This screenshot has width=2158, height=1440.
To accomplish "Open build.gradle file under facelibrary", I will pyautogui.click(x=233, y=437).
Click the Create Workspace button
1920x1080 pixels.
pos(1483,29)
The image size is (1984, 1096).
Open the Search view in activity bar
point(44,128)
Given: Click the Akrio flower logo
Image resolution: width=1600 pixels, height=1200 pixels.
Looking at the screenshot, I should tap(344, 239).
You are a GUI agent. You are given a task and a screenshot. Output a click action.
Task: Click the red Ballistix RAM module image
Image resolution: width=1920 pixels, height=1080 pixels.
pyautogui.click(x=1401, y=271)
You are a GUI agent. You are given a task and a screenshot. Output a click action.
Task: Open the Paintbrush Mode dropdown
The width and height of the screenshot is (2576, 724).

________________________________________

### Problem description
Transcribe the listing above in full, so that every line matches exactly.

### Task output
This screenshot has width=2158, height=1440.
To accomplish "Open build.gradle file under facelibrary", I will pyautogui.click(x=233, y=437).
Click the Create Workspace button
1920x1080 pixels.
pos(1483,29)
The image size is (1984, 1096).
Open the Search view in activity bar
point(44,128)
Given: Click the Akrio flower logo
Image resolution: width=1600 pixels, height=1200 pixels.
Looking at the screenshot, I should tap(344, 239).
You are a GUI agent. You are given a task and a screenshot. Output a click action.
Task: Click the red Ballistix RAM module image
Image resolution: width=1920 pixels, height=1080 pixels.
pyautogui.click(x=1401, y=271)
You are a GUI agent. You are given a task and a screenshot. Output a click action.
Task: Open the Paintbrush Mode dropdown
The width and height of the screenshot is (2576, 724).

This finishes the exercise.